Somehow, fat men manage to look fatter. These things hug your fat areas and make your less fat areas look fat. Which, while one might think has a slimming effect, actually just turns you into one great grey mass. Now, I’ll grant you, spandex has a much worse effect, but at least it doesn’t turn you into a corpulent mast. Chubsters don’t need any more drag than we have. Really, wind is a problem when you’re talking about that much surface area.
One advantage we do have when buying a ‘trench’, skinny guys always end up overpaying, but at least we get our money’s worth in material.
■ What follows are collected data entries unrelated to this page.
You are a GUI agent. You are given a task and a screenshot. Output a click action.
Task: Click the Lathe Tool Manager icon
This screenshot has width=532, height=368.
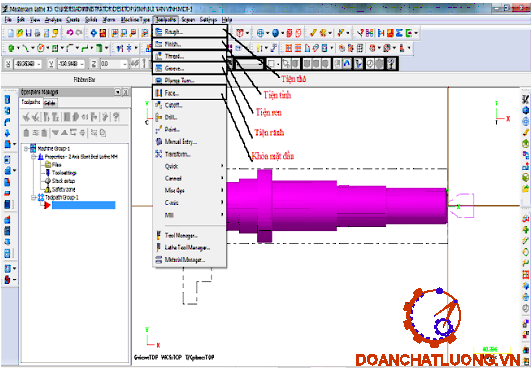click(x=158, y=247)
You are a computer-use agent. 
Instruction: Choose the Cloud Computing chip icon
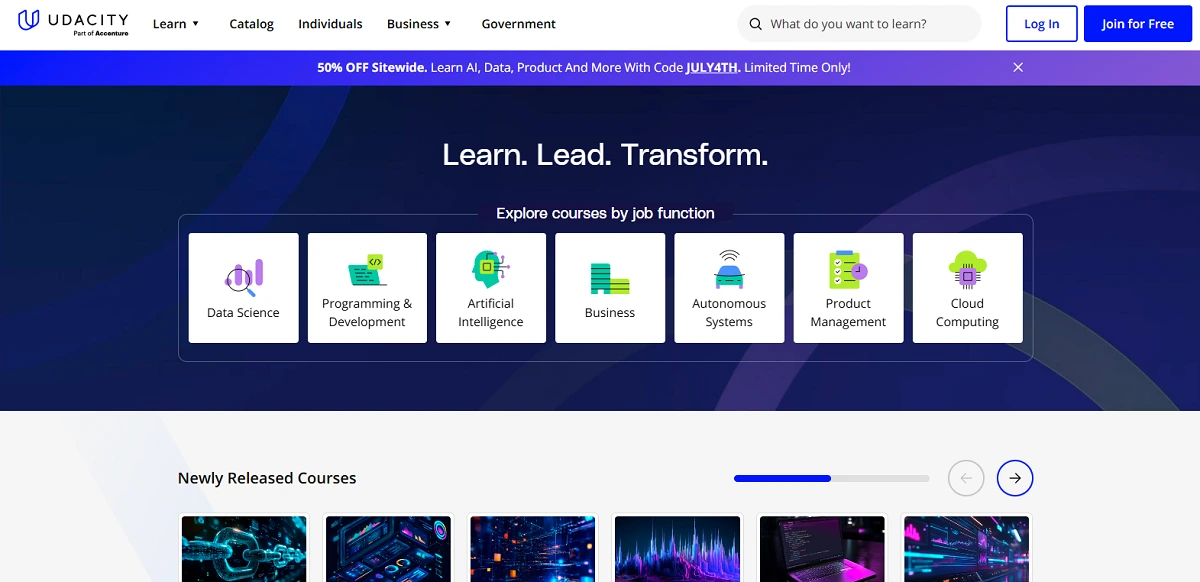coord(967,269)
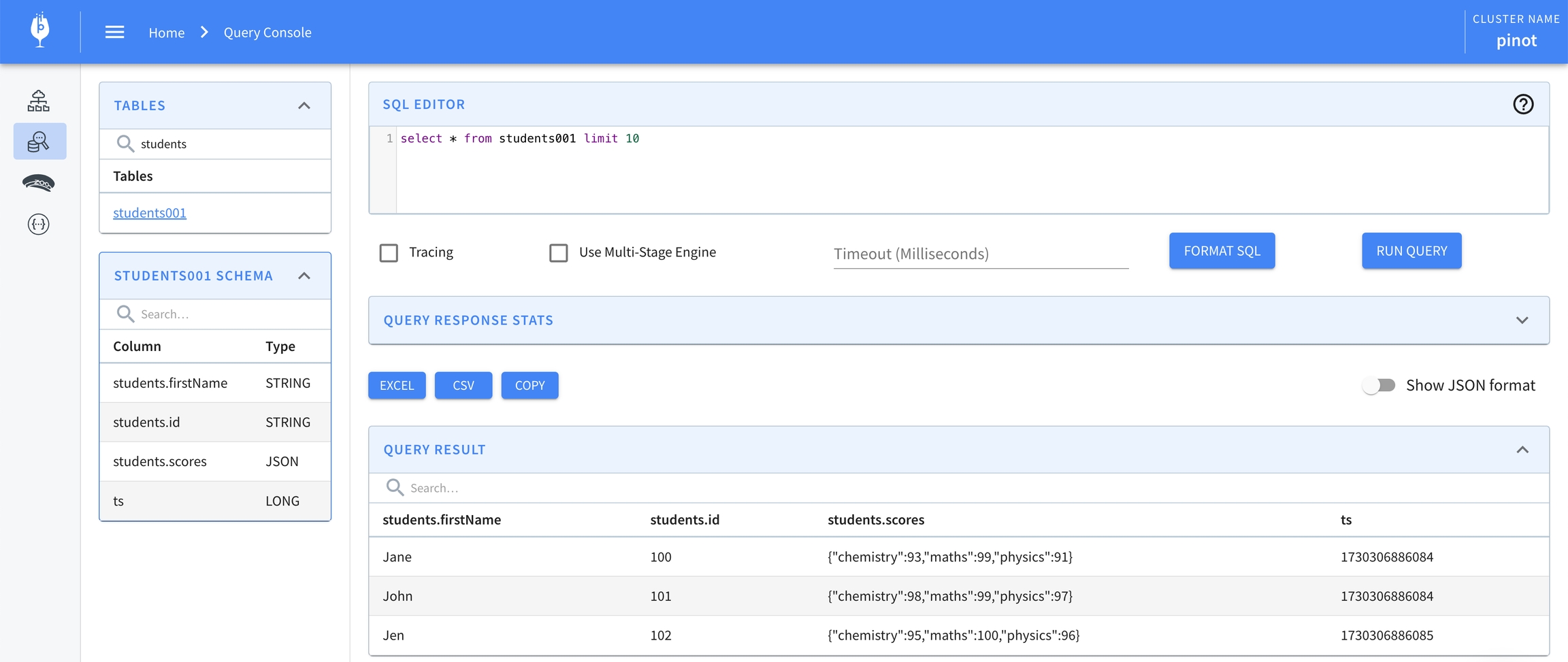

If push comes to shove, we could sew our coats and pants together and stretch it over a covered wagon. Though only half of it would be waterproof. (the other half would be stain resistant.)
The only way one of us cellulite storage units could ever manage to look slightly skinny in one of these belted tarps is if the shoulders were HUGE. I’m not talking 80’s business woman huge, I’m talking GWAR HUGE!! Somebody needs to tell Mr. Mac to get on this, not that those guys need any more trouble getting in doorways. (sorry, mormon joke)
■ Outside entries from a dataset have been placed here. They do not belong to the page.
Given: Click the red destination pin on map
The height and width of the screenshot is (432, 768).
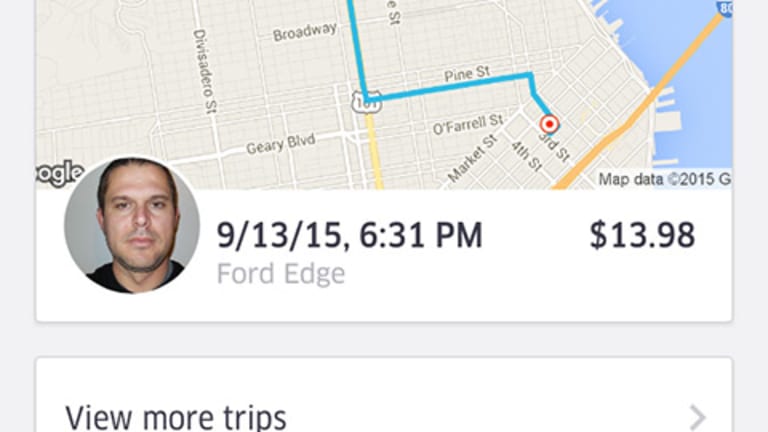Looking at the screenshot, I should 548,124.
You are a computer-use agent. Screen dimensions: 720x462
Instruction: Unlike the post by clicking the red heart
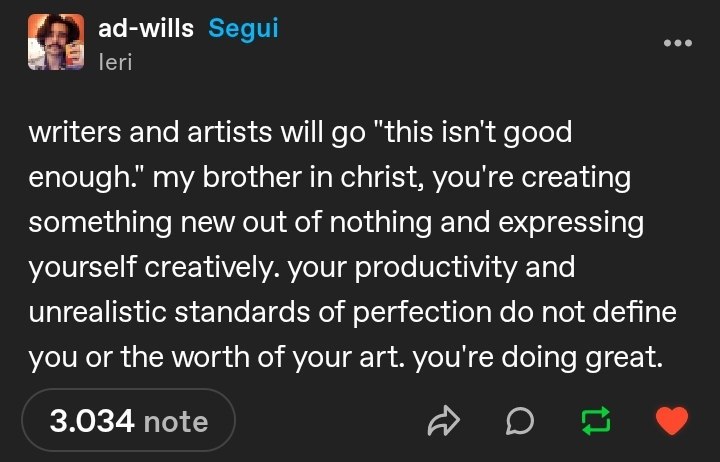click(x=672, y=421)
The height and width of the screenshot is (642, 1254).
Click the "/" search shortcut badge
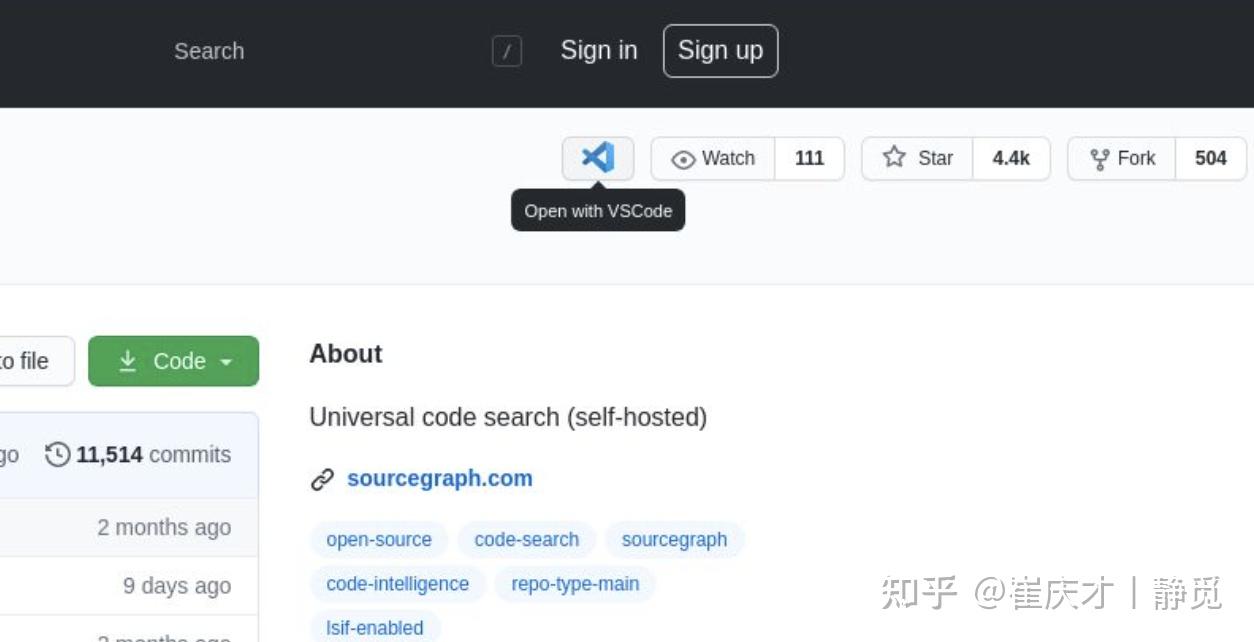tap(506, 51)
And another thing, what in the name of Gilbert Gottfried, are those things on the shoulders for? Really? What exactly is supposed to happen when the Inspector shouts, “Go Go Gadget shoulder things!” It better be something cool, maybe they pop up and start signaling in semaphore. Cuz that would be just about as useful (and stylish) as the 12 foot long belt that many of these car covers come with. Come on, I’m large, but I’m not a redwood.
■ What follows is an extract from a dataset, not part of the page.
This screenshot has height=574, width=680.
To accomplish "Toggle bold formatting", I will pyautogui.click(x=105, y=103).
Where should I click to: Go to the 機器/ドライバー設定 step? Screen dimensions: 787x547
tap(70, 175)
While we are on the subject of fasteners, let’s talk about the buttons. Honestly, who needs 20 buttons. I am already compared to swine, but I don’t need to look like a sow.
END!!
The paw….I know who it is!! Awesome! I’m loving this story line guys! You are both hilarious! And Cannon….what the random trench coat funniness! Laughed out loud with the comic and the post! Thanks you two!
Thanks, I really do hate trenchcoats, and sunglasses. Neither look good on me. I look like the loser cop in a 70’s movie. It’s sad. Much like pumpkin pie, but I won’t go into that.
Does the cell phone just look small because he’s a bear, or is he just up with the times and has the latest greatest i-mini?
He’s totally Mr. Cool. To bad he can’t push the buttons, thank heavens for voice dial.